The late, great Townes van Zandt lived the kind of sensationalistic life that makes for a documentarian's wet dream: a traumatic stay in an institution complete with shock treatments; alcohol and substance-abuse problems that took on legendary proportions; and decades spent unjustly languishing in the shadows of the limelight. But while Margaret Brown's movie on the '70s cult musician doesn't skimp on dishing some Behind the Music dirt, the doc keeps the focus on Van Zandt's ability to craft achingly beautiful tunes in his sleep (sometimes literally). Even though it's a portrait of an artist, Be Here to Love Me serves as a larger testament to the kind of burdensome talent that leaves plenty of admirers, several broken relationships and lots of psychic wreckage in its wake.

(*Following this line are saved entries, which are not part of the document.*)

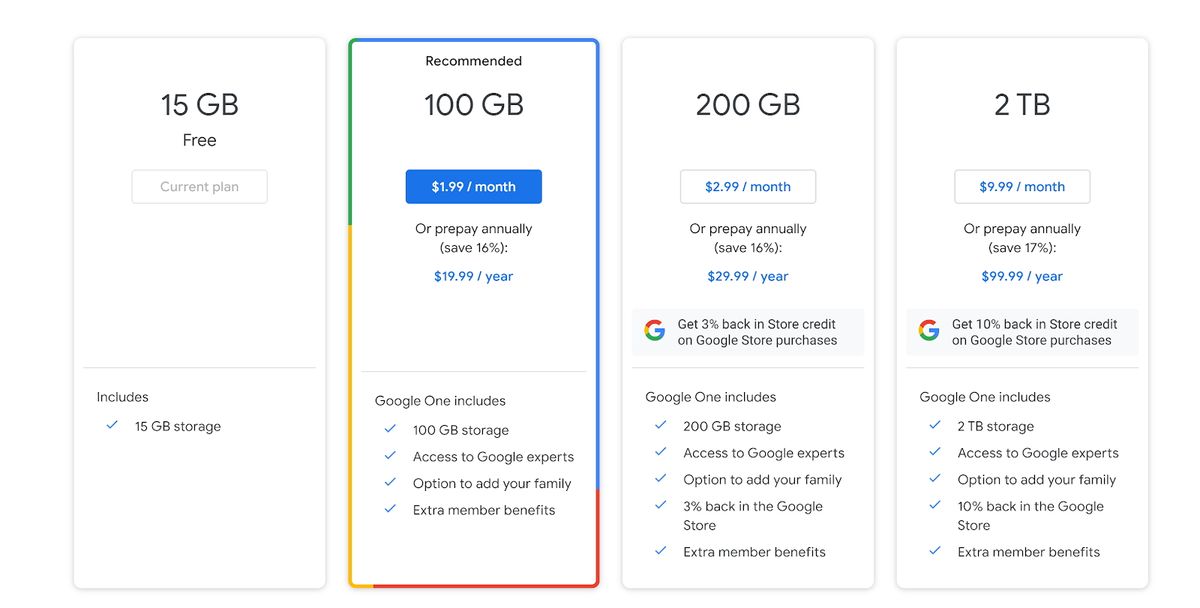Open the "$29.99 / year" annual pricing link
Viewport: 1200px width, 608px height.
point(747,276)
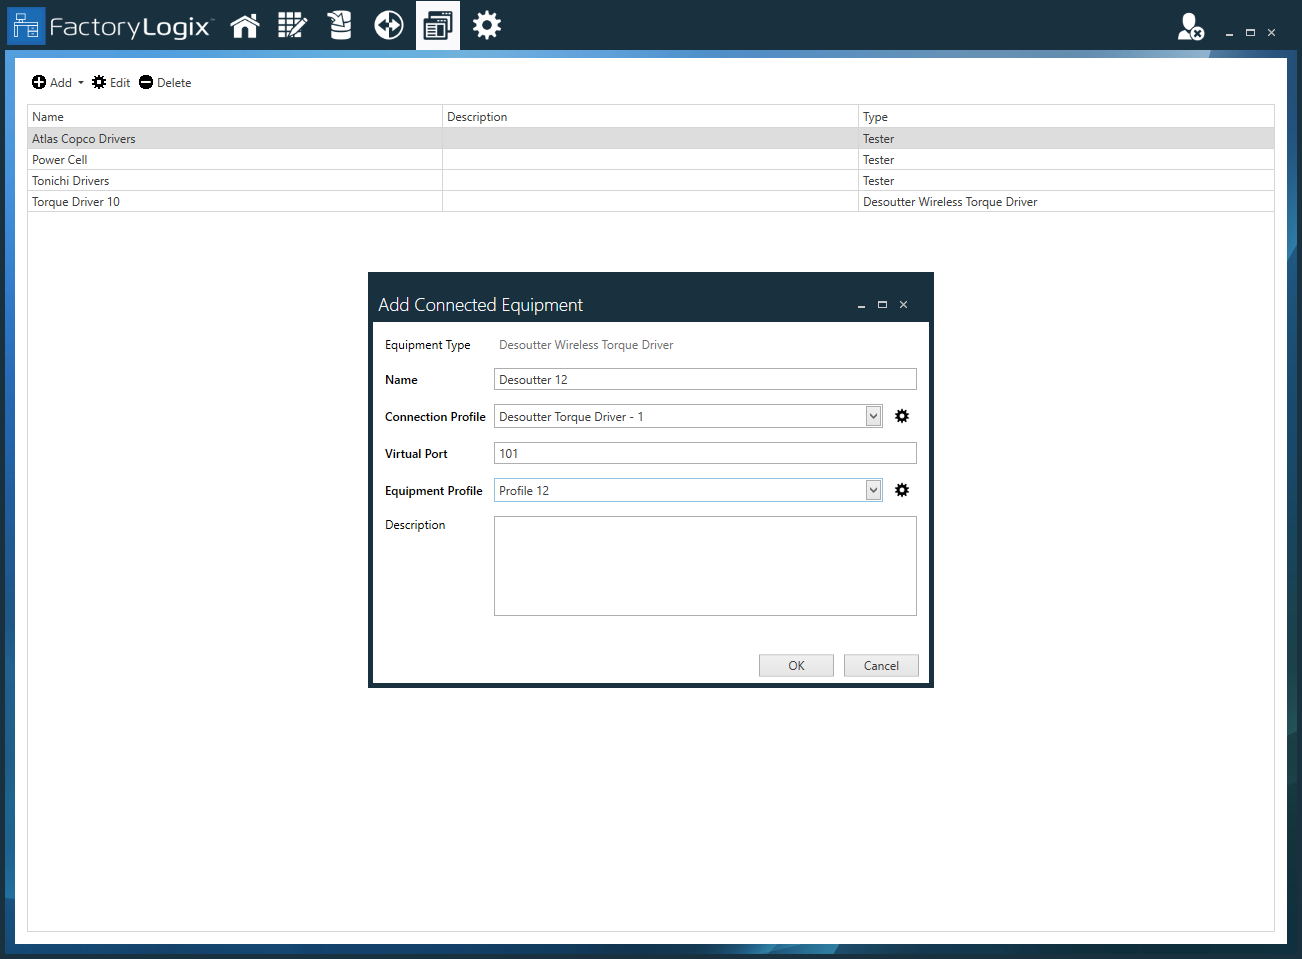Click the gear beside Equipment Profile
1302x959 pixels.
(902, 490)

No less a figure than Kris Kristofferson calls Van Zandt "the songwriter's songwriter," and other prominent musical statesmen, such as Steve Earle and Willie Nelson, pay the ramblin' Texas troubadour appropriately fawning tribute in talking-head spots. Interviews from Van Zandt's wives and children fill in the blanks as to how his reckless lifestyle fueled his music and ruined his career potential, but it's the film's performance footage that tells who Van Zandt really was. When the lanky singer uses his twang-blues tenor and poetic lyrics to paint a downbeat American picture, the film wisely lets the tunes do the talking. Everything you need to know about him is right there. (Opens Fri; Angelika.)